Problem details
Starting at the line containing "[button] (9, 149)" and ending at the line containing "Contribute (57, 320)", both included, write out only those lines of the entries again, requests unchanged. Scale every click coordinate in the answers by 0.2 and round to whole numbers, with halves rounding up.

Source data
◆ ◆ ◆ ◆ ◆

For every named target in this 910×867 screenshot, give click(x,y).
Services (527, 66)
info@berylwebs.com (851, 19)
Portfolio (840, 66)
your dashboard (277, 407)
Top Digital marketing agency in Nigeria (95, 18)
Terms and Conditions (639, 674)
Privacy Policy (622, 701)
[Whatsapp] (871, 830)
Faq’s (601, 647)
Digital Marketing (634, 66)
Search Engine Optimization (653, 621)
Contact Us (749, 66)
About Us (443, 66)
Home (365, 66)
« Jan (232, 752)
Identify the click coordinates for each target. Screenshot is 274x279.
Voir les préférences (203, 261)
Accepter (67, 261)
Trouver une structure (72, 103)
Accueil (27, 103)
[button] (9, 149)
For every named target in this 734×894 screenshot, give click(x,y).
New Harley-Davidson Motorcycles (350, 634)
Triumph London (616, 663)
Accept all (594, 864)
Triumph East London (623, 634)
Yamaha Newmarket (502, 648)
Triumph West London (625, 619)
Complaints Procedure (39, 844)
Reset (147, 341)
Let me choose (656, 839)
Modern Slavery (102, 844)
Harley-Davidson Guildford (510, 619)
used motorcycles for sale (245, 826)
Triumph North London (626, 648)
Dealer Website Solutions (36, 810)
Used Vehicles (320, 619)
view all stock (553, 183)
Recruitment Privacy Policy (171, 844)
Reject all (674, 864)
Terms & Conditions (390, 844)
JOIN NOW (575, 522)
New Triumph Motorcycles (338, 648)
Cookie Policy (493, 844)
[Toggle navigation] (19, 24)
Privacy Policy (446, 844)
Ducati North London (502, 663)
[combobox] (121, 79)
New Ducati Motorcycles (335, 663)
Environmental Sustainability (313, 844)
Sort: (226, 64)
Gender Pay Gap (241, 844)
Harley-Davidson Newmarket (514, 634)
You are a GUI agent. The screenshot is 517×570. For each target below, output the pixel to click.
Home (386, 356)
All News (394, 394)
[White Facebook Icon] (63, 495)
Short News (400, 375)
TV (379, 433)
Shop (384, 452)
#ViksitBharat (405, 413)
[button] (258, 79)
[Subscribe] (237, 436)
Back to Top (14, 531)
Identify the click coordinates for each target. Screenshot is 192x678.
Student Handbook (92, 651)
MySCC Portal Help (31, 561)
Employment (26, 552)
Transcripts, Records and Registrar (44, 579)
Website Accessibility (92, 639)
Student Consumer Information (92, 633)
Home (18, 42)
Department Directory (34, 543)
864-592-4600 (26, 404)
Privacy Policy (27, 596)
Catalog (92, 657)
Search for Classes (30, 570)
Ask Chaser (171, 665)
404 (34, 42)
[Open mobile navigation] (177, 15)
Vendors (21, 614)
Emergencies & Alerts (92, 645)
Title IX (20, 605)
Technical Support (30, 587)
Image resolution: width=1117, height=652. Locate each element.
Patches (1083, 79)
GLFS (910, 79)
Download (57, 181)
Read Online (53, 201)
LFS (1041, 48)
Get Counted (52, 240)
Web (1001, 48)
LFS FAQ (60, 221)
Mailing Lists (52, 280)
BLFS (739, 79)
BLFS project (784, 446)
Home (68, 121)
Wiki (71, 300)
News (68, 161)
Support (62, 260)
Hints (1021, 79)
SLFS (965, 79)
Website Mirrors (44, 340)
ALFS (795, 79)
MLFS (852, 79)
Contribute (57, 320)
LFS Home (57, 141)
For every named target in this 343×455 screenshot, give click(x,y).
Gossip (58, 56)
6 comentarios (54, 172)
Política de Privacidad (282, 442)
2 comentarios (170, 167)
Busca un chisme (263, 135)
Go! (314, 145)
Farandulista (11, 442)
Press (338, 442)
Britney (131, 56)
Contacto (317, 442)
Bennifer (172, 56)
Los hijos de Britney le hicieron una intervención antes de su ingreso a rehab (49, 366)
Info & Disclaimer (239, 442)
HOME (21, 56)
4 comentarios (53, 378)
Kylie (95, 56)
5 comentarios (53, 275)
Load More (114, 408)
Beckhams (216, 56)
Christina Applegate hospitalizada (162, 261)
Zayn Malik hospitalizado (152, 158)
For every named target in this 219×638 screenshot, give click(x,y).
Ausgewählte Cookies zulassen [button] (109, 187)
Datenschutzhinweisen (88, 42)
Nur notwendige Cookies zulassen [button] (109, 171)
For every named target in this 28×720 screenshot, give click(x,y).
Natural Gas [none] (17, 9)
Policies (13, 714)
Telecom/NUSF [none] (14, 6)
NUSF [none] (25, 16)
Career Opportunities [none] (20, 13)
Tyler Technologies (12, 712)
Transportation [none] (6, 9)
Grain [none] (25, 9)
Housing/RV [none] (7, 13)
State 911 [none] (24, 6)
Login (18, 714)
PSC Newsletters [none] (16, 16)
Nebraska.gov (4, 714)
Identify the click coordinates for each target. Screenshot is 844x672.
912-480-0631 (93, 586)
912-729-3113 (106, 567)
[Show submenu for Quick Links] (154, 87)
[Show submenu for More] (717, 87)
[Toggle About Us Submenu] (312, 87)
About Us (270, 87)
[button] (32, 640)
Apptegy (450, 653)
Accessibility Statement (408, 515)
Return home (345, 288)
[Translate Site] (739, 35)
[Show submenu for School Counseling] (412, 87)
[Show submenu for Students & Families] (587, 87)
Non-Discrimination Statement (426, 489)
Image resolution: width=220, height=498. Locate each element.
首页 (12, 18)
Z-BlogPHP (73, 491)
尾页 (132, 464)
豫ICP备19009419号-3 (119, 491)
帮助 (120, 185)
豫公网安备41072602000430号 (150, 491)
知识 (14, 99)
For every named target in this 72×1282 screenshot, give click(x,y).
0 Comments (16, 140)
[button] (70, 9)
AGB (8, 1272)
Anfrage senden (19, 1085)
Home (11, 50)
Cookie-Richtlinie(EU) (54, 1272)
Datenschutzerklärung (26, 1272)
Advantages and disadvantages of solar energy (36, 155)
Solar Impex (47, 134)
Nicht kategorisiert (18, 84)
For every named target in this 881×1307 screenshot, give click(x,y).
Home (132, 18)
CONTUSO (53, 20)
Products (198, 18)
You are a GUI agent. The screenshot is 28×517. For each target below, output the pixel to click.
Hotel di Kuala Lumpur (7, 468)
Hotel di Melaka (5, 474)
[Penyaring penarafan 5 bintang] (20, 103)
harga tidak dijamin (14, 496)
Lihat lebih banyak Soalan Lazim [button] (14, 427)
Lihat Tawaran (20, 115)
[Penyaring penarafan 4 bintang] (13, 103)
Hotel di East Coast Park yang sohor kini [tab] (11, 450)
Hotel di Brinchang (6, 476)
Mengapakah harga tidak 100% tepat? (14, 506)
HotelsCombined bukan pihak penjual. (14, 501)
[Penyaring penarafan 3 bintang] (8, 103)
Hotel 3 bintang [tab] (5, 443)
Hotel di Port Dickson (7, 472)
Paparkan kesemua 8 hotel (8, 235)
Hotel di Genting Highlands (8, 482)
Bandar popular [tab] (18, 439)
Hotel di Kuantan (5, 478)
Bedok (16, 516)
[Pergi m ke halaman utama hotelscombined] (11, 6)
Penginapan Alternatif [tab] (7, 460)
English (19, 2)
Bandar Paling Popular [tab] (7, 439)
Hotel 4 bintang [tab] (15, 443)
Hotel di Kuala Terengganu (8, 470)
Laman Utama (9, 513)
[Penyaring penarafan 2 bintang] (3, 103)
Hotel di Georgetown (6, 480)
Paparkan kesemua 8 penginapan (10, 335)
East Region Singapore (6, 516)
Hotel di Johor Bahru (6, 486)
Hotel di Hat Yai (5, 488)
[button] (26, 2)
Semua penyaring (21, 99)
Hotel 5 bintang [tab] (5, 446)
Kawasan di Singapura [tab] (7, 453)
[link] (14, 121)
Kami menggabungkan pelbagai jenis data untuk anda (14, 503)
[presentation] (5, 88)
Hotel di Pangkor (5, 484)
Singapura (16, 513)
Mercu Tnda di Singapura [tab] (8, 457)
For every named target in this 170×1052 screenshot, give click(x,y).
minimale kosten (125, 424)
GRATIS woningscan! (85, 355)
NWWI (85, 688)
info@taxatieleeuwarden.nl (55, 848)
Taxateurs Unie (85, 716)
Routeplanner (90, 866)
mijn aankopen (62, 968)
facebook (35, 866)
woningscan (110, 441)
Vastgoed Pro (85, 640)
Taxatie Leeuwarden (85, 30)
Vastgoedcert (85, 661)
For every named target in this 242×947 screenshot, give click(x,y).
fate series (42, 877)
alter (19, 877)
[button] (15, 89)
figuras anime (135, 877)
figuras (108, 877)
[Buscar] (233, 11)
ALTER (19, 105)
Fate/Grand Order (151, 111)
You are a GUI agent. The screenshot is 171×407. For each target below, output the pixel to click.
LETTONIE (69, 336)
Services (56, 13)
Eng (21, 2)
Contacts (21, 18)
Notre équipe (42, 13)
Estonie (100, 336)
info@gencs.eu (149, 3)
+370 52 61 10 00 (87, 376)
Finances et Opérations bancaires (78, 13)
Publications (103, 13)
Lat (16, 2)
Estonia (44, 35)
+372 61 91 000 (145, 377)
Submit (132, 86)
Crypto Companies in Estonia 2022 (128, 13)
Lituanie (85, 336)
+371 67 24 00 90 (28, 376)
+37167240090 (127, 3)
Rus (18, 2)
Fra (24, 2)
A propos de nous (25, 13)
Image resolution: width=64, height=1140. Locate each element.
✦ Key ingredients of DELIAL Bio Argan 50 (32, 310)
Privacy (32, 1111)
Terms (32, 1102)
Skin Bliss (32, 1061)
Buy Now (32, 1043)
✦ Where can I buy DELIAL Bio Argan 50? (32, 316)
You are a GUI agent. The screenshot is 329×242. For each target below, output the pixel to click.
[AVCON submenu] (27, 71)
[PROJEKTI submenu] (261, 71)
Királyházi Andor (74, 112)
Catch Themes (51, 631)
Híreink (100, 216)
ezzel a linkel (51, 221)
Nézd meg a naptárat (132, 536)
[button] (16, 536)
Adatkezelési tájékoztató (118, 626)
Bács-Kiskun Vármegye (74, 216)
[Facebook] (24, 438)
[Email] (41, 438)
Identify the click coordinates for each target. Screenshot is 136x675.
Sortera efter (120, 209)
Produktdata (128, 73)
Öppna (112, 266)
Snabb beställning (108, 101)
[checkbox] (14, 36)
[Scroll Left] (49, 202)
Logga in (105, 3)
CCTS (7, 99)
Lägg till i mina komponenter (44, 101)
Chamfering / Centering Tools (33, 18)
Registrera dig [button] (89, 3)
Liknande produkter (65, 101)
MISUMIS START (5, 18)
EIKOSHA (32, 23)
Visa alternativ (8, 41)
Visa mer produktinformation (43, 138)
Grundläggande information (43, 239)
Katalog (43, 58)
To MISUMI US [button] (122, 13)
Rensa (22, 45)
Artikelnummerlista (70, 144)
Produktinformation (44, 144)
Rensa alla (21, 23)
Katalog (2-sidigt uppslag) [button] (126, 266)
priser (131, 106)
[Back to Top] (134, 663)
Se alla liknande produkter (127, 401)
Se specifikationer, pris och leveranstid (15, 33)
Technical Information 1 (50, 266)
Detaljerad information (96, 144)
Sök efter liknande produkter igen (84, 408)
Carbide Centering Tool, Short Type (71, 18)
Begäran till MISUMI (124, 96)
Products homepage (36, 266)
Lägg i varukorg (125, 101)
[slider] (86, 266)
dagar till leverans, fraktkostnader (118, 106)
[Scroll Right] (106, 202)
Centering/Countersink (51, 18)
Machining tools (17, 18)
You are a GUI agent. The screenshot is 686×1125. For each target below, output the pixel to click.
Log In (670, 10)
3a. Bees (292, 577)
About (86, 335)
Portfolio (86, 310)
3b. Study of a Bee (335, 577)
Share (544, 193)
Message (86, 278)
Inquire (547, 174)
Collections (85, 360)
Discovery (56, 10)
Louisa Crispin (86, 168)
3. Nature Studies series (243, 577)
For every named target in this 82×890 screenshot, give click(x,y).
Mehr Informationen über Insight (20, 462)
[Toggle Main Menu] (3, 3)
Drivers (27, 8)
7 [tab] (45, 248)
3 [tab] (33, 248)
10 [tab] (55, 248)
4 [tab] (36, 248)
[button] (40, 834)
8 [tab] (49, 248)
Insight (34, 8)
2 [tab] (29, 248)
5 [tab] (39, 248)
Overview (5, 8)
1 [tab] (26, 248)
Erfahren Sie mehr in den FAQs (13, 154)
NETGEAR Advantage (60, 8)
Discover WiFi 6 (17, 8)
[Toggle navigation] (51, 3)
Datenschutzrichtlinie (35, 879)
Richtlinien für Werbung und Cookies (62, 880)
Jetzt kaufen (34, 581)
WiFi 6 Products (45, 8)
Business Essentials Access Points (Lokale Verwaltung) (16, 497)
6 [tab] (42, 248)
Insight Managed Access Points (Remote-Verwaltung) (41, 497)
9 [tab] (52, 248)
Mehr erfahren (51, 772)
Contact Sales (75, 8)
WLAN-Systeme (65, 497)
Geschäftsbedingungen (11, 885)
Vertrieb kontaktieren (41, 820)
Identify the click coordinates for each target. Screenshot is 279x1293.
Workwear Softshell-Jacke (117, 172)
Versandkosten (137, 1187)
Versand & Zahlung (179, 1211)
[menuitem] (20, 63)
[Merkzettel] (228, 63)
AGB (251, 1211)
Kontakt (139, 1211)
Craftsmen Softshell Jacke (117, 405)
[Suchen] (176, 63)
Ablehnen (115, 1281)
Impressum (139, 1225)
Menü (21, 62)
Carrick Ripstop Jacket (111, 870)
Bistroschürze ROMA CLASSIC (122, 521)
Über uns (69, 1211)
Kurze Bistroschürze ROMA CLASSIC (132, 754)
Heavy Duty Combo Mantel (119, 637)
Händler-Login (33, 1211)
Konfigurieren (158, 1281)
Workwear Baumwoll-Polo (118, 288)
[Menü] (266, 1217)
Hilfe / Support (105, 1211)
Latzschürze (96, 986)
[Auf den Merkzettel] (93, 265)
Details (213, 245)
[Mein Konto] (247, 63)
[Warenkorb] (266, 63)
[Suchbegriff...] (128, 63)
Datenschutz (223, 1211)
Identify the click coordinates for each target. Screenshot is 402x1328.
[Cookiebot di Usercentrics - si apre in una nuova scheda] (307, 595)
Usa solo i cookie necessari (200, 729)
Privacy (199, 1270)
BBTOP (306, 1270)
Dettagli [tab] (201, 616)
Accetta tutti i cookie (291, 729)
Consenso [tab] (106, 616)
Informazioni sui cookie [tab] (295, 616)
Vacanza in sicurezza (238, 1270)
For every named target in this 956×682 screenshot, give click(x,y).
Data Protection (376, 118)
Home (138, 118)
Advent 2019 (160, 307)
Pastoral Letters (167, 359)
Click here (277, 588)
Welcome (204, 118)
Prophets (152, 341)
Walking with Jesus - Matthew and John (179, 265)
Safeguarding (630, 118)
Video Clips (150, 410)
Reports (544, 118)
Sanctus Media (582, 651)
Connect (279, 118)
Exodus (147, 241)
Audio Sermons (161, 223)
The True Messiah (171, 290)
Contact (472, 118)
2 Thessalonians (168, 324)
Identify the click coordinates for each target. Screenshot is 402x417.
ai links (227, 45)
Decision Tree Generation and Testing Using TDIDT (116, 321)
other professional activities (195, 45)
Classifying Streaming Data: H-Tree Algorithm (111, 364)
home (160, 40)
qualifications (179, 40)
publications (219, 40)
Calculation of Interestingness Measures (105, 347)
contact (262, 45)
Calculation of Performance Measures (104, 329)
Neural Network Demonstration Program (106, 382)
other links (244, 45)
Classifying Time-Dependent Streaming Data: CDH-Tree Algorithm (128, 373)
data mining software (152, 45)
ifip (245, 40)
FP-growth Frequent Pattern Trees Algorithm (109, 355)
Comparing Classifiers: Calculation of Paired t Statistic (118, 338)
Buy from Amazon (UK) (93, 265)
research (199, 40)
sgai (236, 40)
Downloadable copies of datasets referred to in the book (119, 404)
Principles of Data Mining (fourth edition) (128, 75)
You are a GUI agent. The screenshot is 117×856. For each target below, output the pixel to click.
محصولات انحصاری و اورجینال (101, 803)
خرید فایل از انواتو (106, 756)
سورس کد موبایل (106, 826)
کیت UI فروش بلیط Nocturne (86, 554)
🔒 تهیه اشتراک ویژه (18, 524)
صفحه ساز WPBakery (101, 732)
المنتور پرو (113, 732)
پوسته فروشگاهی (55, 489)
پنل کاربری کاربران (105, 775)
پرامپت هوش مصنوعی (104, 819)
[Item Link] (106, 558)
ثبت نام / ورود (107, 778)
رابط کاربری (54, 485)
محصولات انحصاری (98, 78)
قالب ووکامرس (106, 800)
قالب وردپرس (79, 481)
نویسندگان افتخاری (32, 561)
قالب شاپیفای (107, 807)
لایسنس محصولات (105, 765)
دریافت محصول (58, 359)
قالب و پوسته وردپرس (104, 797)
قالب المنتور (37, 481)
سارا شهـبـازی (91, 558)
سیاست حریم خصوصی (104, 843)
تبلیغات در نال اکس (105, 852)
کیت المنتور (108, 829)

◆ ◆ ◆ ◆ ◆

Solution to this exercise
[button] (2, 30)
For every named target in this 734×894 screenshot, give click(x,y).
New Harley-Davidson Motorcycles (70, 127)
Triumph London (123, 133)
Accept all (119, 173)
Triumph East London (125, 127)
Yamaha Newmarket (100, 130)
Triumph West London (125, 124)
Complaints Procedure (8, 169)
Reset (29, 68)
Let me choose (131, 168)
Modern Slavery (20, 169)
Harley-Davidson Guildford (102, 124)
used motorcycles for sale (49, 165)
Triumph North London (125, 130)
Dealer Website Solutions (7, 162)
Used Vehicles (64, 124)
view all stock (111, 37)
Recruitment Privacy Policy (34, 169)
Reject all (135, 173)
Terms & Conditions (78, 169)
JOIN NOW (115, 104)
New Triumph Motorcycles (68, 130)
Cookie Policy (99, 169)
[Toggle navigation] (4, 5)
Privacy Policy (89, 169)
Ducati North London (100, 133)
[combobox] (24, 16)
New Ducati Motorcycles (67, 133)
Environmental Sustainability (63, 169)
Sort: (45, 13)
Gender Pay Gap (48, 169)
Harley-Davidson Newmarket (103, 127)
You are a GUI agent. The screenshot is 517×570. For each target below, output the pixel to click.
Home (77, 71)
All News (79, 79)
[White Facebook Icon] (13, 99)
Short News (80, 75)
TV (76, 87)
Shop (77, 90)
#ViksitBharat (81, 83)
[button] (52, 16)
[Subscribe] (47, 87)
Back to Top (3, 106)
Identify the click coordinates for each target. Screenshot is 192x678.
Student Handbook (18, 130)
MySCC Portal Help (6, 112)
Employment (5, 110)
Transcripts, Records and Registrar (9, 116)
Website Accessibility (18, 128)
Student Consumer Information (18, 127)
Home (4, 8)
Department Directory (7, 109)
864-592-4600 (5, 81)
Privacy Policy (5, 119)
Catalog (18, 131)
Search for Classes (6, 114)
Ask Chaser (34, 133)
404 (7, 8)
[Open mobile navigation] (35, 3)
Vendors (4, 123)
Emergencies & Alerts (18, 129)
Title IX (4, 121)
Technical Support (6, 117)
Image resolution: width=1117, height=652. Locate each element.
Patches (217, 16)
GLFS (182, 16)
Download (11, 36)
Read Online (11, 40)
LFS (208, 10)
Get Counted (10, 48)
Web (200, 10)
LFS FAQ (12, 44)
Mailing Lists (10, 56)
BLFS (148, 16)
BLFS project (157, 89)
Home (14, 24)
Wiki (14, 60)
News (14, 32)
Support (12, 52)
Hints (204, 16)
SLFS (193, 16)
Website Mirrors (9, 68)
ALFS (159, 16)
MLFS (170, 16)
Contribute (11, 64)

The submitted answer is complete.